- Task prompt
Could you copy out all of the data below, word for word?

Word and element location data:
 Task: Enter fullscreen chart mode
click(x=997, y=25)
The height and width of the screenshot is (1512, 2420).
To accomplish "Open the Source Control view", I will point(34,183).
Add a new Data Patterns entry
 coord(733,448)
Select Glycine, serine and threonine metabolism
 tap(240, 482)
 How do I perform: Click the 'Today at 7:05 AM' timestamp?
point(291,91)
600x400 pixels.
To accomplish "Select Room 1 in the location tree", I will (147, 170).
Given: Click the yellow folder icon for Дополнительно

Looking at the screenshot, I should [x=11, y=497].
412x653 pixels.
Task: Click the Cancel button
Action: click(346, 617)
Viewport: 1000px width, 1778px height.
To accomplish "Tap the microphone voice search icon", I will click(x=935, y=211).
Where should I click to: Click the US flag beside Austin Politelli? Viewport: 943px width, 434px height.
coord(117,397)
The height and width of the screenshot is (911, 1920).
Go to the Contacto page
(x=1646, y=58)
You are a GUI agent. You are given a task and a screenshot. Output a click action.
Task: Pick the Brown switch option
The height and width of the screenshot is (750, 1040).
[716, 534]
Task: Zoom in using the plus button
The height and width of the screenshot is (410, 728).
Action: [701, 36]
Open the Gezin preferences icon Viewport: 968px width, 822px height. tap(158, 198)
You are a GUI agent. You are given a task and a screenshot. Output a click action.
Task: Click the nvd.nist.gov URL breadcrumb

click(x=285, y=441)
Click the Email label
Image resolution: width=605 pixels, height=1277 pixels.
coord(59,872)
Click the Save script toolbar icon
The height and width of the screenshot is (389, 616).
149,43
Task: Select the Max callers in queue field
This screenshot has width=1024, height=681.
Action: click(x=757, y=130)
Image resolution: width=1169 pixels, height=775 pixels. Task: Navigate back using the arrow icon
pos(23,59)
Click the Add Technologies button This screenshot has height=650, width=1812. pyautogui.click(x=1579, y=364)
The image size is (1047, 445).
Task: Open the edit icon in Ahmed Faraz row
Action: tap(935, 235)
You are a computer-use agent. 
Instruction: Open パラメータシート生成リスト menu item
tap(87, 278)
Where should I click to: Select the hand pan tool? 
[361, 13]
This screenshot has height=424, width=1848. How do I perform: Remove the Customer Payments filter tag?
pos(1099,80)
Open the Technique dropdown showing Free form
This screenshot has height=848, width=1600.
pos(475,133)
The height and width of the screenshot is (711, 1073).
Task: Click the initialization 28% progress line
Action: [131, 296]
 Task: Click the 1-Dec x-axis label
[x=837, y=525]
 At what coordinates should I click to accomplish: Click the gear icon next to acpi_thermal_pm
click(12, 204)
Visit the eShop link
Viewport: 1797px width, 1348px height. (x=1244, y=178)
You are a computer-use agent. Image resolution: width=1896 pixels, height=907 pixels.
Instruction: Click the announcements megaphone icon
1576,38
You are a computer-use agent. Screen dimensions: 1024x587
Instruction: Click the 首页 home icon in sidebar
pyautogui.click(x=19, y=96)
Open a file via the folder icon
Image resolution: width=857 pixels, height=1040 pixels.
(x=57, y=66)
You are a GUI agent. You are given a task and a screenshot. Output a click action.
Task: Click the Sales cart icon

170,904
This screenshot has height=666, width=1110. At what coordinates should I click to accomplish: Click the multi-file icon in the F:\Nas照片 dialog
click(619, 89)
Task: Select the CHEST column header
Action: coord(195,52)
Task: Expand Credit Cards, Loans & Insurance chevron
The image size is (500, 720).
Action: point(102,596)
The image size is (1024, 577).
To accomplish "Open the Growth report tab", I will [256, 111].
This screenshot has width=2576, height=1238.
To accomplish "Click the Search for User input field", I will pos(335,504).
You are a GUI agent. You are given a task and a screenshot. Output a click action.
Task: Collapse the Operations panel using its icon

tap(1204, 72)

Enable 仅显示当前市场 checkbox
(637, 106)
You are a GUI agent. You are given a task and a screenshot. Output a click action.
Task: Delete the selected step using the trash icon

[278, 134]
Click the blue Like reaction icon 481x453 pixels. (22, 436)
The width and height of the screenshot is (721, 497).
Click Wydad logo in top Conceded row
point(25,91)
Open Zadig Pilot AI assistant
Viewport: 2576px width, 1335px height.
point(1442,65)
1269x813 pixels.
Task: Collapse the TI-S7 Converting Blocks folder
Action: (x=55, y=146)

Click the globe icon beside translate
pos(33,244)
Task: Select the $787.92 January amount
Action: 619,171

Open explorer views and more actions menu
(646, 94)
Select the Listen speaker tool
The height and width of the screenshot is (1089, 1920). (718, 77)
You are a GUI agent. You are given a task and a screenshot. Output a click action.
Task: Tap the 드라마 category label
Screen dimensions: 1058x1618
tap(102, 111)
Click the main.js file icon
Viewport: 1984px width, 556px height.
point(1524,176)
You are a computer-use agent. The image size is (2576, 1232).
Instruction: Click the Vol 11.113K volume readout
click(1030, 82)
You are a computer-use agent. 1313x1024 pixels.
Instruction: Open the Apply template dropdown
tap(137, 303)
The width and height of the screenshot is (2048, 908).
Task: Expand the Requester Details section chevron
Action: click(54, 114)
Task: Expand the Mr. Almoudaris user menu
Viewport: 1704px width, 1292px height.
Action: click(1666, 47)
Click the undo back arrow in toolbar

- Exercise response
 Task: Enter fullscreen chart mode
click(x=997, y=25)
The height and width of the screenshot is (1512, 2420).
To accomplish "Open the Source Control view", I will point(34,183).
Add a new Data Patterns entry
 coord(733,448)
Select Glycine, serine and threonine metabolism
 tap(240, 482)
 How do I perform: Click the 'Today at 7:05 AM' timestamp?
point(291,91)
600x400 pixels.
To accomplish "Select Room 1 in the location tree", I will (147, 170).
Given: Click the yellow folder icon for Дополнительно

Looking at the screenshot, I should [x=11, y=497].
412x653 pixels.
Task: Click the Cancel button
Action: click(346, 617)
Viewport: 1000px width, 1778px height.
To accomplish "Tap the microphone voice search icon", I will click(x=935, y=211).
Where should I click to: Click the US flag beside Austin Politelli? Viewport: 943px width, 434px height.
coord(117,397)
The height and width of the screenshot is (911, 1920).
Go to the Contacto page
(x=1646, y=58)
You are a GUI agent. You are given a task and a screenshot. Output a click action.
Task: Pick the Brown switch option
The height and width of the screenshot is (750, 1040).
[716, 534]
Task: Zoom in using the plus button
The height and width of the screenshot is (410, 728).
Action: [701, 36]
Open the Gezin preferences icon Viewport: 968px width, 822px height. tap(158, 198)
You are a GUI agent. You are given a task and a screenshot. Output a click action.
Task: Click the nvd.nist.gov URL breadcrumb

click(x=285, y=441)
Click the Email label
Image resolution: width=605 pixels, height=1277 pixels.
coord(59,872)
Click the Save script toolbar icon
The height and width of the screenshot is (389, 616).
149,43
Task: Select the Max callers in queue field
This screenshot has width=1024, height=681.
Action: click(x=757, y=130)
Image resolution: width=1169 pixels, height=775 pixels. Task: Navigate back using the arrow icon
pos(23,59)
Click the Add Technologies button This screenshot has height=650, width=1812. pyautogui.click(x=1579, y=364)
The image size is (1047, 445).
Task: Open the edit icon in Ahmed Faraz row
Action: tap(935, 235)
You are a computer-use agent. 
Instruction: Open パラメータシート生成リスト menu item
tap(87, 278)
Where should I click to: Select the hand pan tool? 
[361, 13]
This screenshot has height=424, width=1848. How do I perform: Remove the Customer Payments filter tag?
pos(1099,80)
Open the Technique dropdown showing Free form
This screenshot has height=848, width=1600.
pos(475,133)
The height and width of the screenshot is (711, 1073).
Task: Click the initialization 28% progress line
Action: [131, 296]
 Task: Click the 1-Dec x-axis label
[x=837, y=525]
 At what coordinates should I click to accomplish: Click the gear icon next to acpi_thermal_pm
click(12, 204)
Visit the eShop link
Viewport: 1797px width, 1348px height. (x=1244, y=178)
You are a computer-use agent. Image resolution: width=1896 pixels, height=907 pixels.
Instruction: Click the announcements megaphone icon
1576,38
You are a computer-use agent. Screen dimensions: 1024x587
Instruction: Click the 首页 home icon in sidebar
pyautogui.click(x=19, y=96)
Open a file via the folder icon
Image resolution: width=857 pixels, height=1040 pixels.
(x=57, y=66)
You are a GUI agent. You are given a task and a screenshot. Output a click action.
Task: Click the Sales cart icon

170,904
This screenshot has height=666, width=1110. At what coordinates should I click to accomplish: Click the multi-file icon in the F:\Nas照片 dialog
click(619, 89)
Task: Select the CHEST column header
Action: coord(195,52)
Task: Expand Credit Cards, Loans & Insurance chevron
The image size is (500, 720).
Action: point(102,596)
The image size is (1024, 577).
To accomplish "Open the Growth report tab", I will [256, 111].
This screenshot has width=2576, height=1238.
To accomplish "Click the Search for User input field", I will pos(335,504).
You are a GUI agent. You are given a task and a screenshot. Output a click action.
Task: Collapse the Operations panel using its icon

tap(1204, 72)

Enable 仅显示当前市场 checkbox
(637, 106)
You are a GUI agent. You are given a task and a screenshot. Output a click action.
Task: Delete the selected step using the trash icon

[278, 134]
Click the blue Like reaction icon 481x453 pixels. (22, 436)
The width and height of the screenshot is (721, 497).
Click Wydad logo in top Conceded row
point(25,91)
Open Zadig Pilot AI assistant
Viewport: 2576px width, 1335px height.
point(1442,65)
1269x813 pixels.
Task: Collapse the TI-S7 Converting Blocks folder
Action: (x=55, y=146)

Click the globe icon beside translate
pos(33,244)
Task: Select the $787.92 January amount
Action: 619,171

Open explorer views and more actions menu
(646, 94)
Select the Listen speaker tool
The height and width of the screenshot is (1089, 1920). (718, 77)
You are a GUI agent. You are given a task and a screenshot. Output a click action.
Task: Tap the 드라마 category label
Screen dimensions: 1058x1618
tap(102, 111)
Click the main.js file icon
Viewport: 1984px width, 556px height.
point(1524,176)
You are a computer-use agent. The image size is (2576, 1232).
Instruction: Click the Vol 11.113K volume readout
click(1030, 82)
You are a computer-use agent. 1313x1024 pixels.
Instruction: Open the Apply template dropdown
tap(137, 303)
The width and height of the screenshot is (2048, 908).
Task: Expand the Requester Details section chevron
Action: click(54, 114)
Task: Expand the Mr. Almoudaris user menu
Viewport: 1704px width, 1292px height.
Action: click(1666, 47)
Click the undo back arrow in toolbar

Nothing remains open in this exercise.